Это напоминает мне о том, как Гриффин защищал меня на прошлой неделе, и я смеюсь.
– У Гриффина уже включился режим отца после того, что он сделал для вашего ребенка на матче.
Эрин улыбается, а ее лицо светлеет.
– Я так рада, что он это сделал. Ты даже представить себе не можешь.
Я на секундочку задумываюсь, не сошла ли Эрин с ума. Почему она испытывает такую эйфорию от того, что Гриффин чуть не сломал себе руку, защищая женщину, которую вовсе не стоило защищать?
– Ты рада, что он повредил себе запястье? – недоверчиво спрашиваю я.
– Ну конечно, нет, глупышка. Я рада, что он защищает тебя так же, как меня. Ты теперь часть нашей се… семьи, и совершенно о… оч… м-м-м… ясно, что он тоже так считает.
Я вижу, как глаза Эрин наполняются слезами, она запинается от переполняющих ее эмоций.
– Эрин, он защищал не
Эрин отрывает взгляд от воды и резко поворачивается ко мне, так что теперь мы стоим лицом к лицу.

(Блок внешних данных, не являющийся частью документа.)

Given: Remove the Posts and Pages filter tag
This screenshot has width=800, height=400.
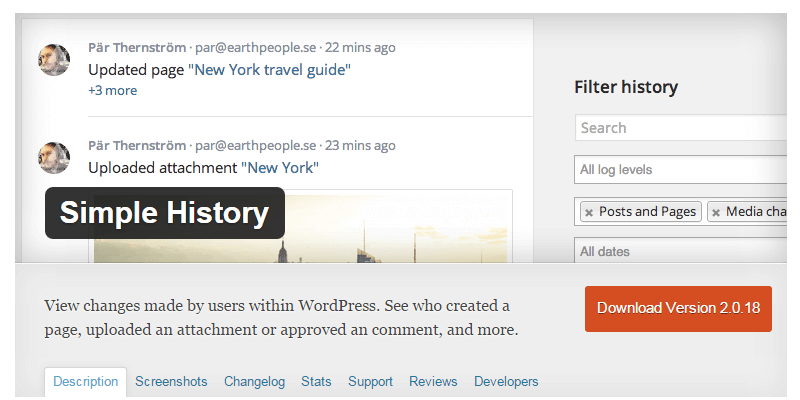Looking at the screenshot, I should [589, 212].
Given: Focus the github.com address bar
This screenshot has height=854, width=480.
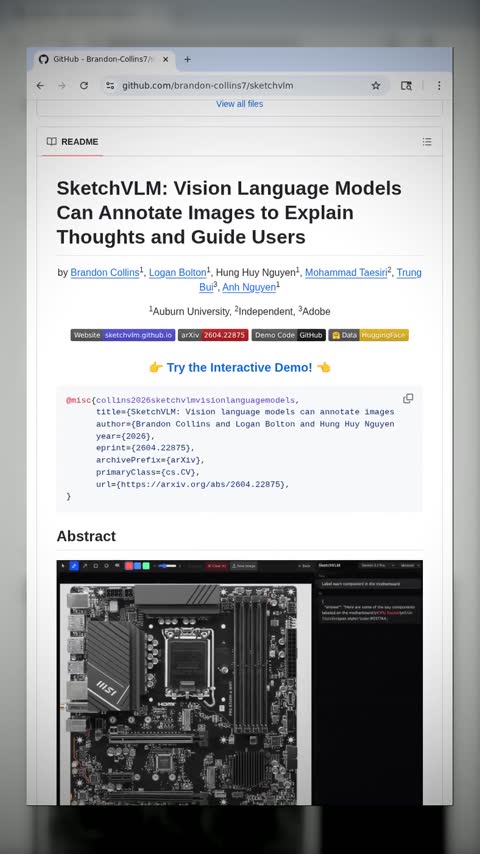Looking at the screenshot, I should click(x=240, y=86).
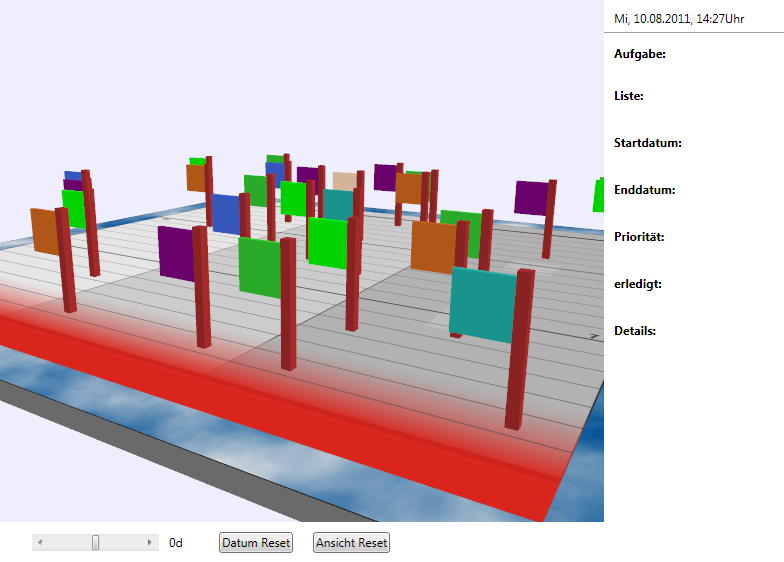Select the orange flag at far left
This screenshot has height=562, width=784.
44,230
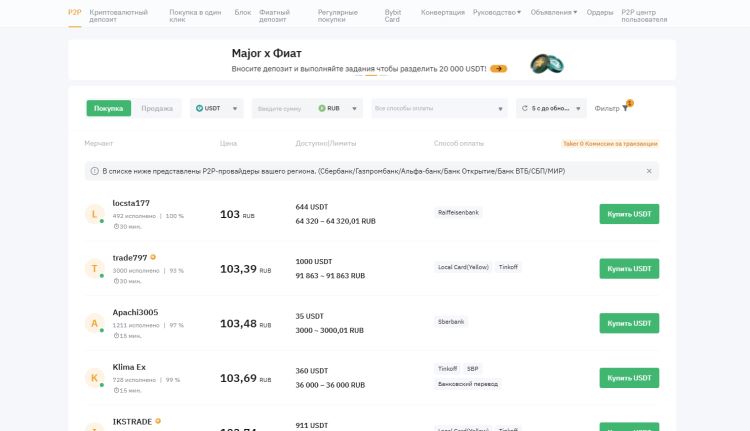Click the Apachi3005 merchant avatar
750x431 pixels.
(x=94, y=323)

– Не говори так. Я больше никогда не хочу этого слышать, Скайлар. Ты изменилась. Ты прекрасный человек. И, насколько мне известно, ты всегда была прекрасным человеком. Просто ты запуталась, вот и все. Если бы ты была мужчиной, никто бы не ставил твои сексуальные похождения тебе в вину. Эти двойные стандарты ужасно неправедливы по отношению к женщинам. Я знаю, что ты бы никогда не причинила никому вреда, и ты всегда была осторожна в своей… практике. А что ты делала за закрытыми дверями, никого не касается. К тому же ты изменилась. Я вижу, что ты больше не такая. Очевидно, ты нашла то, чего тебе не хватало в прошлом, и из-за чего ты так себя вела. Тебя ждет прекрасное будущее, Скайлар. И ты его заслуживаешь. А что касается того, кого защищал Гриффин, то он защищал не только своего ребенка. Он защищал свою семью, потому что ты стала ее частью.

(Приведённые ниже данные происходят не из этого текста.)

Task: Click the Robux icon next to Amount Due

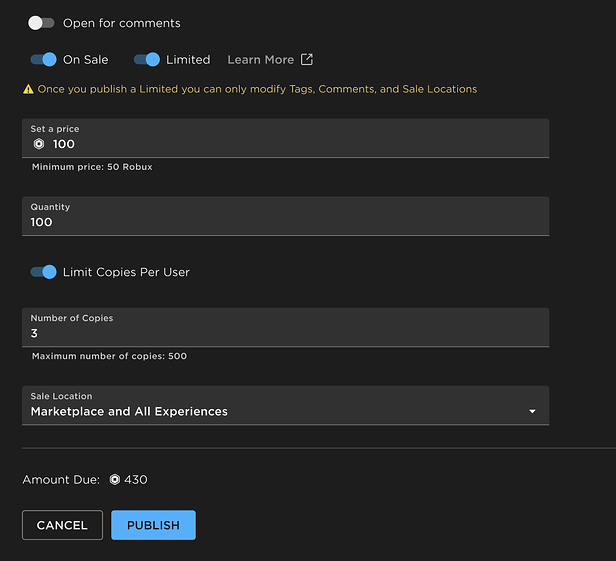Action: click(115, 480)
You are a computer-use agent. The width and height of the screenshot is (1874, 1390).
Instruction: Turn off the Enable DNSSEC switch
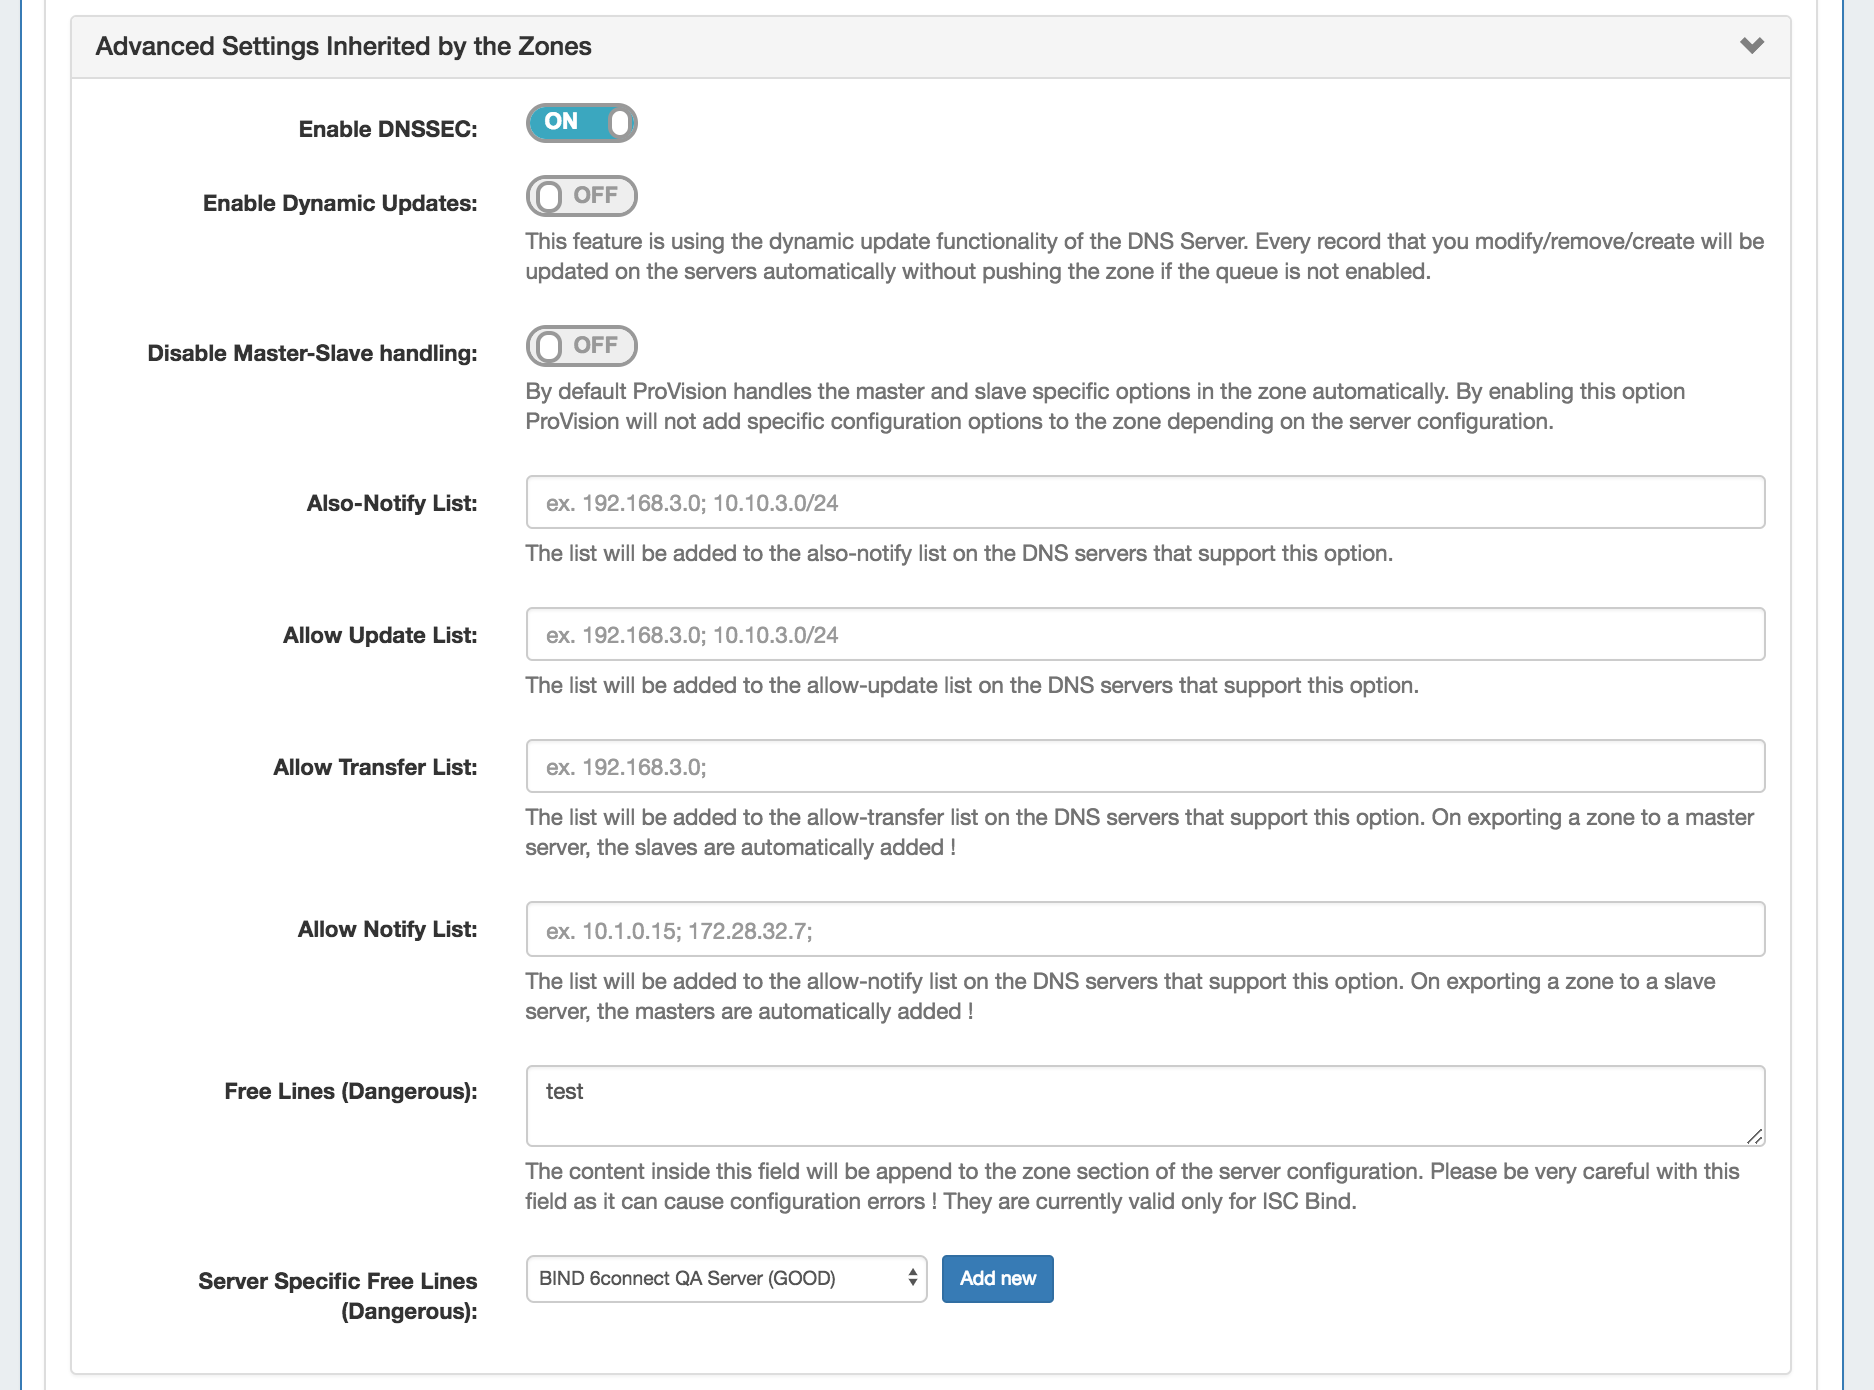pyautogui.click(x=581, y=123)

Эрин заключает меня в объятия. И впервые в жизни я тоже обнимаю ее и крепко прижимаю к себе, надеясь, что она понимает, как мне повезло, что она появилась в моей жизни. Я не сдерживаю своих чувств. Меня не смущает, что прохожие наблюдают за нашими нежностями.
Когда Эрин опускает руки, я смеюсь – в кои-то веки мое объятие длилось дольше! Но она внезапно оседает на меня всем весом. Я хватаюсь за поручень, а Эрин сползает на землю.

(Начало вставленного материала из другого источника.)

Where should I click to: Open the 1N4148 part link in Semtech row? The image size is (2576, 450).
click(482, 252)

Нет, она в сознании, она смотрит на меня, но ее здесь как будто нет. Потом Эрин закатывает глаза, и все ее тело начинается бешено содрогаться.
– Эрин! – кричу я. – О боже! Кто-нибудь! Помогите!
Вокруг нас быстро собирается толпа. Кто-то кладет ей под голову куртку, а кто-то другой осторожно отодвигает ее от перил.
– У нее эпилепсия? – спрашивает какой-то незнакомец.